Begin

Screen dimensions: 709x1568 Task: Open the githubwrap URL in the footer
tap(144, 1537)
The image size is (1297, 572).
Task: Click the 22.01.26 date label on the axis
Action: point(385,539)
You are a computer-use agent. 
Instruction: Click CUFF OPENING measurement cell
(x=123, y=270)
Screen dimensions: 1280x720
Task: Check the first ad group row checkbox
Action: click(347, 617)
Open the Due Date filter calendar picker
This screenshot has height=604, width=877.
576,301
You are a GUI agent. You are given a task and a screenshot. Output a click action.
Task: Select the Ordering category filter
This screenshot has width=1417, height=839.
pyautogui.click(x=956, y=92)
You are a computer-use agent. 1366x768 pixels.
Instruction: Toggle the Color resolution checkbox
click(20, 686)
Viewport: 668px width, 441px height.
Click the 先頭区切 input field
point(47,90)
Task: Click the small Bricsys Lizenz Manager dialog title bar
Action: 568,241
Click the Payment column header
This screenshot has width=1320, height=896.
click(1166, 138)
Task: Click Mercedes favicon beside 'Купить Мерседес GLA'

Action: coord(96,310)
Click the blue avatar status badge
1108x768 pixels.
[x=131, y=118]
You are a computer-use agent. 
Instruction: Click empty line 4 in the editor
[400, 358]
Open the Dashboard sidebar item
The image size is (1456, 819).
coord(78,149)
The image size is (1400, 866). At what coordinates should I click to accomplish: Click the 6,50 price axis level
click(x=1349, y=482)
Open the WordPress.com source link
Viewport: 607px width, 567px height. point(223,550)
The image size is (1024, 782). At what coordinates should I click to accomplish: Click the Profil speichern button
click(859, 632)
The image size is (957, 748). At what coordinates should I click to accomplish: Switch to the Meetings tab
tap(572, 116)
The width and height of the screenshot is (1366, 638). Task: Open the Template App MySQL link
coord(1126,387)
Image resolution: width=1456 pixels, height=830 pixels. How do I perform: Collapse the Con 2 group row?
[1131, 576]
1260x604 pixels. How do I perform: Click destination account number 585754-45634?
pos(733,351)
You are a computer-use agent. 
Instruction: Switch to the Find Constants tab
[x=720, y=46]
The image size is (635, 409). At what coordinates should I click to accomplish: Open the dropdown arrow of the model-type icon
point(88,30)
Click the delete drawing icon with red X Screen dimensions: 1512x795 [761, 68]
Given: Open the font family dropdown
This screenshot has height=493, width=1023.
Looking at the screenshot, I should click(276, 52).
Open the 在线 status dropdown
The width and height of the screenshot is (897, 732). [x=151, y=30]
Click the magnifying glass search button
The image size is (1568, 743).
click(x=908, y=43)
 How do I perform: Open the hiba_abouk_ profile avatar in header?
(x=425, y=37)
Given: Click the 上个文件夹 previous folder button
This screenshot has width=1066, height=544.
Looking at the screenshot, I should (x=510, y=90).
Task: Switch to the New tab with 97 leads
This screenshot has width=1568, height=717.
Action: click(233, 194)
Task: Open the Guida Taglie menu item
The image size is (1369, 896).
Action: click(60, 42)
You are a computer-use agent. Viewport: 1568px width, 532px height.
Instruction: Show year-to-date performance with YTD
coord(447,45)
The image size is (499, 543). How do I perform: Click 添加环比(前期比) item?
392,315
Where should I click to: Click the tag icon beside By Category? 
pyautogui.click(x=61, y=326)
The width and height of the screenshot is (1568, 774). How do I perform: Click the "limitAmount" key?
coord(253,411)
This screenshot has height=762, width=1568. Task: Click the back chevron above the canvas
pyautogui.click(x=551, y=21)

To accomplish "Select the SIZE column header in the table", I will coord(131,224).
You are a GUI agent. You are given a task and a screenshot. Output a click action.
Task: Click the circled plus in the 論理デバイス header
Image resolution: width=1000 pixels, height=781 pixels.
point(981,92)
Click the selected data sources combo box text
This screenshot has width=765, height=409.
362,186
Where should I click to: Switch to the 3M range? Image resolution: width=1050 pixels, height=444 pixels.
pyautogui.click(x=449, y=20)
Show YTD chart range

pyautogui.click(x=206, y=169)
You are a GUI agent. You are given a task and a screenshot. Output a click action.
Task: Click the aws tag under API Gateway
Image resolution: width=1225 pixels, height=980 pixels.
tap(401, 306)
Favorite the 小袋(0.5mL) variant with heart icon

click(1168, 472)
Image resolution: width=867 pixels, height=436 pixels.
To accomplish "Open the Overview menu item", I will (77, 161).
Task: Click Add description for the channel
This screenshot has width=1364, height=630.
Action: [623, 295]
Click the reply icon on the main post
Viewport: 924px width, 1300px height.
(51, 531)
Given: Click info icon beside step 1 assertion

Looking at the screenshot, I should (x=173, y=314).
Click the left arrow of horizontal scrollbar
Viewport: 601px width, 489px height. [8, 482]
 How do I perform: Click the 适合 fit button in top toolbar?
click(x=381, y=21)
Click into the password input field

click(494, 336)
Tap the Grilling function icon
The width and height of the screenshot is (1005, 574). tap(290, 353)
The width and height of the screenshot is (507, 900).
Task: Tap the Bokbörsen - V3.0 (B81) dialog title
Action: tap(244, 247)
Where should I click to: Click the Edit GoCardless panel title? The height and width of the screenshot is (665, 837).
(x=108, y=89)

End

Work to be completed » Print all of the data above verbatim, line for line, with nothing altered or omitted.

Reply »
Screen dimensions: 709x1568 Task: Open the githubwrap URL in the footer
tap(144, 1537)
The image size is (1297, 572).
Task: Click the 22.01.26 date label on the axis
Action: point(385,539)
You are a computer-use agent. 
Instruction: Click CUFF OPENING measurement cell
(x=123, y=270)
Screen dimensions: 1280x720
Task: Check the first ad group row checkbox
Action: click(347, 617)
Open the Due Date filter calendar picker
This screenshot has height=604, width=877.
576,301
You are a GUI agent. You are given a task and a screenshot. Output a click action.
Task: Select the Ordering category filter
This screenshot has width=1417, height=839.
pyautogui.click(x=956, y=92)
You are a computer-use agent. 1366x768 pixels.
Instruction: Toggle the Color resolution checkbox
click(20, 686)
Viewport: 668px width, 441px height.
Click the 先頭区切 input field
point(47,90)
Task: Click the small Bricsys Lizenz Manager dialog title bar
Action: 568,241
Click the Payment column header
This screenshot has width=1320, height=896.
click(1166, 138)
Task: Click Mercedes favicon beside 'Купить Мерседес GLA'

Action: coord(96,310)
Click the blue avatar status badge
1108x768 pixels.
[x=131, y=118]
You are a computer-use agent. 
Instruction: Click empty line 4 in the editor
[400, 358]
Open the Dashboard sidebar item
The image size is (1456, 819).
coord(78,149)
The image size is (1400, 866). At what coordinates should I click to accomplish: Click the 6,50 price axis level
click(x=1349, y=482)
Open the WordPress.com source link
Viewport: 607px width, 567px height. point(223,550)
The image size is (1024, 782). At what coordinates should I click to accomplish: Click the Profil speichern button
click(859, 632)
The image size is (957, 748). At what coordinates should I click to accomplish: Switch to the Meetings tab
tap(572, 116)
The width and height of the screenshot is (1366, 638). Task: Open the Template App MySQL link
coord(1126,387)
Image resolution: width=1456 pixels, height=830 pixels. How do I perform: Collapse the Con 2 group row?
[1131, 576]
1260x604 pixels. How do I perform: Click destination account number 585754-45634?
pos(733,351)
You are a computer-use agent. 
Instruction: Switch to the Find Constants tab
[x=720, y=46]
The image size is (635, 409). At what coordinates should I click to accomplish: Open the dropdown arrow of the model-type icon
point(88,30)
Click the delete drawing icon with red X Screen dimensions: 1512x795 [761, 68]
Given: Open the font family dropdown
This screenshot has height=493, width=1023.
Looking at the screenshot, I should click(276, 52).
Open the 在线 status dropdown
The width and height of the screenshot is (897, 732). [x=151, y=30]
Click the magnifying glass search button
The image size is (1568, 743).
click(x=908, y=43)
 How do I perform: Open the hiba_abouk_ profile avatar in header?
(x=425, y=37)
Given: Click the 上个文件夹 previous folder button
This screenshot has width=1066, height=544.
Looking at the screenshot, I should (x=510, y=90).
Task: Switch to the New tab with 97 leads
This screenshot has width=1568, height=717.
Action: click(233, 194)
Task: Open the Guida Taglie menu item
The image size is (1369, 896).
Action: click(60, 42)
You are a computer-use agent. Viewport: 1568px width, 532px height.
Instruction: Show year-to-date performance with YTD
coord(447,45)
The image size is (499, 543). How do I perform: Click 添加环比(前期比) item?
392,315
Where should I click to: Click the tag icon beside By Category? 
pyautogui.click(x=61, y=326)
The width and height of the screenshot is (1568, 774). How do I perform: Click the "limitAmount" key?
coord(253,411)
This screenshot has height=762, width=1568. Task: Click the back chevron above the canvas
pyautogui.click(x=551, y=21)

To accomplish "Select the SIZE column header in the table", I will coord(131,224).
You are a GUI agent. You are given a task and a screenshot. Output a click action.
Task: Click the circled plus in the 論理デバイス header
Image resolution: width=1000 pixels, height=781 pixels.
point(981,92)
Click the selected data sources combo box text
This screenshot has width=765, height=409.
362,186
Where should I click to: Switch to the 3M range? Image resolution: width=1050 pixels, height=444 pixels.
pyautogui.click(x=449, y=20)
Show YTD chart range

pyautogui.click(x=206, y=169)
You are a GUI agent. You are given a task and a screenshot. Output a click action.
Task: Click the aws tag under API Gateway
Image resolution: width=1225 pixels, height=980 pixels.
tap(401, 306)
Favorite the 小袋(0.5mL) variant with heart icon

click(1168, 472)
Image resolution: width=867 pixels, height=436 pixels.
To accomplish "Open the Overview menu item", I will (77, 161).
Task: Click Add description for the channel
This screenshot has width=1364, height=630.
Action: [623, 295]
Click the reply icon on the main post
Viewport: 924px width, 1300px height.
(51, 531)
Given: Click info icon beside step 1 assertion

Looking at the screenshot, I should (x=173, y=314).
Click the left arrow of horizontal scrollbar
Viewport: 601px width, 489px height. [8, 482]
 How do I perform: Click the 适合 fit button in top toolbar?
click(x=381, y=21)
Click into the password input field

click(494, 336)
Tap the Grilling function icon
The width and height of the screenshot is (1005, 574). tap(290, 353)
The width and height of the screenshot is (507, 900).
Task: Tap the Bokbörsen - V3.0 (B81) dialog title
Action: tap(244, 247)
Where should I click to: Click the Edit GoCardless panel title? The height and width of the screenshot is (665, 837).
(x=108, y=89)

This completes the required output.